> [TEXT TO READ]:

===============

# Asian water monitor not eating



## eddieiguana (Nov 5, 2012)

Hello everyone I recently aquired an indonesian asian water monitor around two months old. He sleeps quiet a lot I mean a lot, and has been eating live crickets and locusts. Over the last few days he has stopped eating completely.I have tried all types is food but he is not interested. I keep monitors but never from such a young age. Anyone any tips I know they can go downhill pretty quick I'd hate to lose him.


----------



## Stivali (Apr 9, 2012)

Can you describe his viv and setup? Temps, humidity etc?


----------



## eddieiguana (Nov 5, 2012)

*Asian water monitor*

Hi Stival. 3 ft by 1 by 18 in high high humidity all day less at night temperature is around 35C < = in basking area, about 22- 25C in cool area though he generally stays in the hot area.


----------



## ShaneLuvsMonitors (Sep 27, 2008)

basking temps to low.

50c = basking spot 
hot end temps = 32c 
cool end temps 28c 

id also fill that viv end to end with stuff he can hide in hide the basking area to so he can bask in private. 

This sounds like a case of stress plus to cool temps.


----------



## eddieiguana (Nov 5, 2012)

*Asian water moniter*

Hi Shane

I'll give it a go for sure. I was afraid to increase his heat as he did feel very warm. Plus the fact that in his natural environment temps never really reach more than 35C with an average of 27 C. What's s your opinion on this?

Cheers Eddie


----------



## philipniceguy (Mar 31, 2008)

eddieiguana said:


> Hi Shane
> 
> I'll give it a go for sure. I was afraid to increase his heat as he did feel very warm. Plus the fact that in his natural environment temps never really reach more than 35C with an average of 27 C. What's s your opinion on this?

===============

Pointing data for pages and screens
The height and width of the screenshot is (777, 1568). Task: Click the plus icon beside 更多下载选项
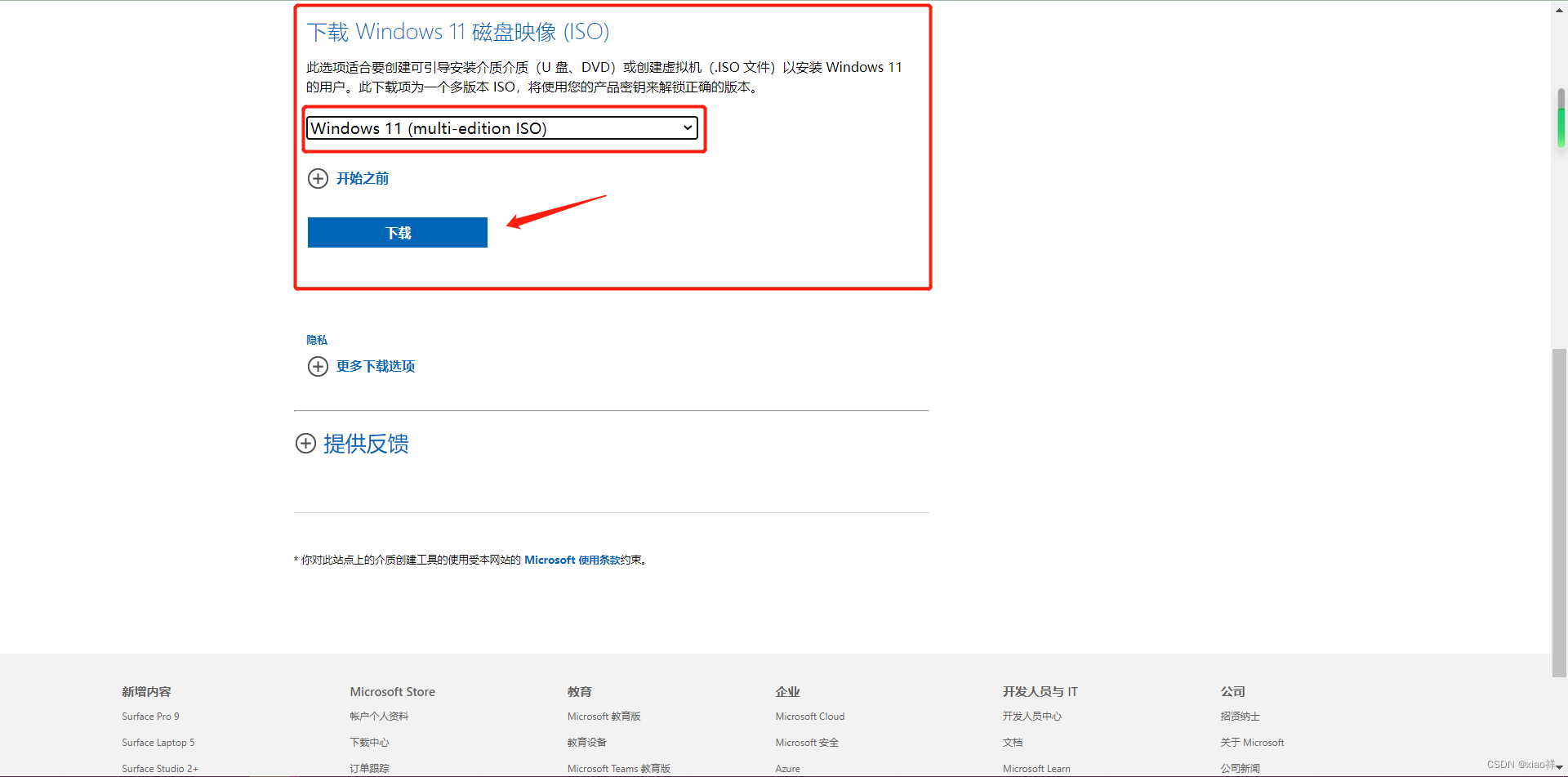(318, 366)
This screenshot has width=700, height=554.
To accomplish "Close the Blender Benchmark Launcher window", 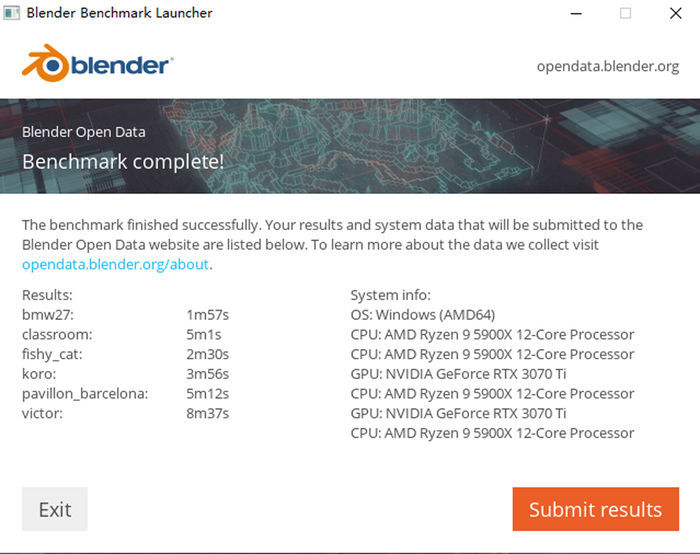I will pos(676,13).
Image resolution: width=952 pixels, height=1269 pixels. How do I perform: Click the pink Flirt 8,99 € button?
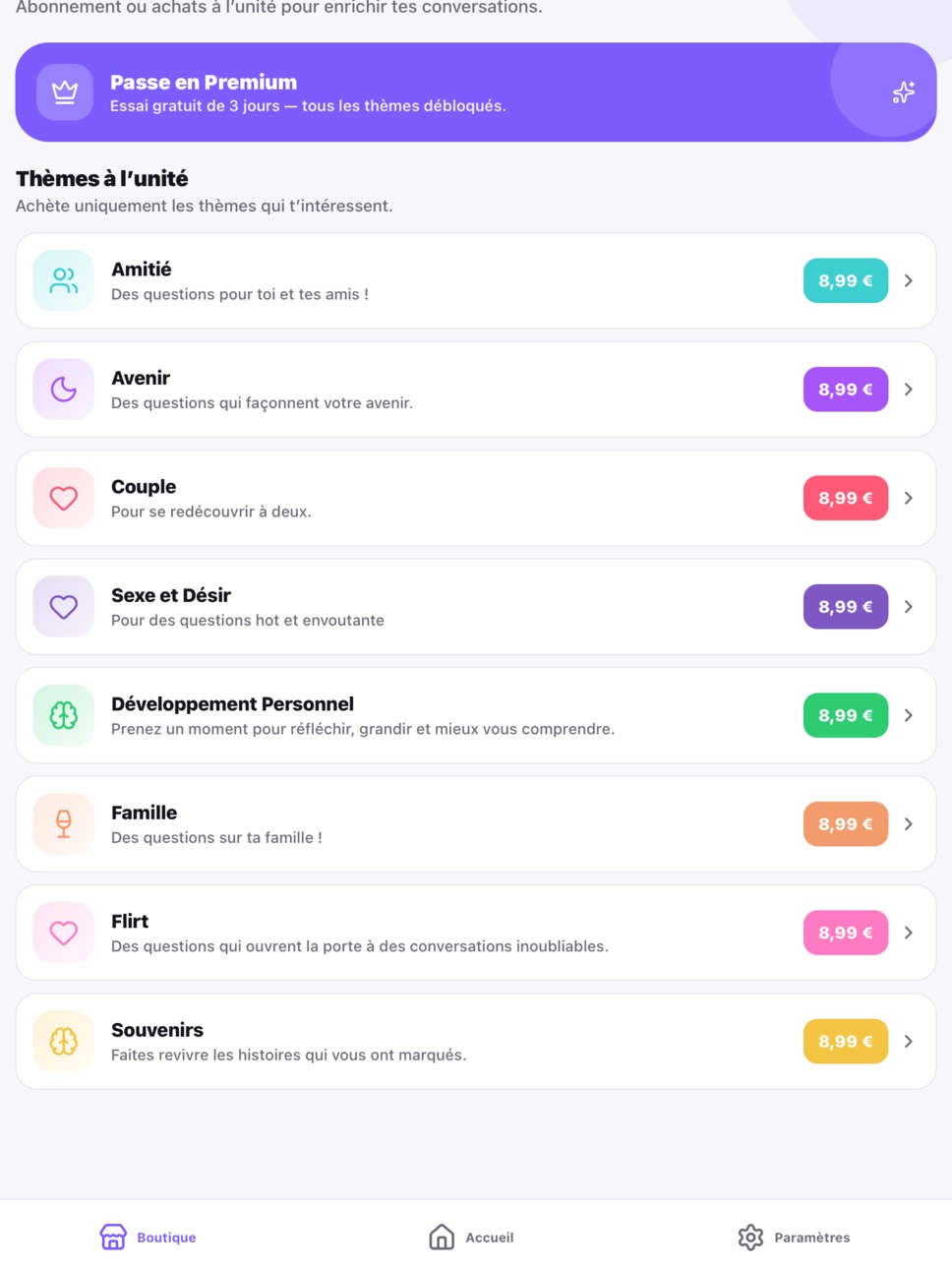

===============

> [TASKS TO COMPLETE]:
1) Repeat the stretch of the water monitor thread from "Hi Stival. 3" through "(Sep 27, 2008)".
2) Extract every line of the records that contains the string "Click", where case counts.
The water monitor thread and the records were taken from separate sources.

> [TASK-BY-TASK RESULTS]:
1)
Hi Stival. 3 ft by 1 by 18 in high high humidity all day less at night temperature is around 35C < = in basking area, about 22- 25C in cool area though he generally stays in the hot area.


----------



## ShaneLuvsMonitors (Sep 27, 2008)

2)
The height and width of the screenshot is (777, 1568). Task: Click the plus icon beside 更多下载选项
Image resolution: width=952 pixels, height=1269 pixels. How do I perform: Click the pink Flirt 8,99 € button?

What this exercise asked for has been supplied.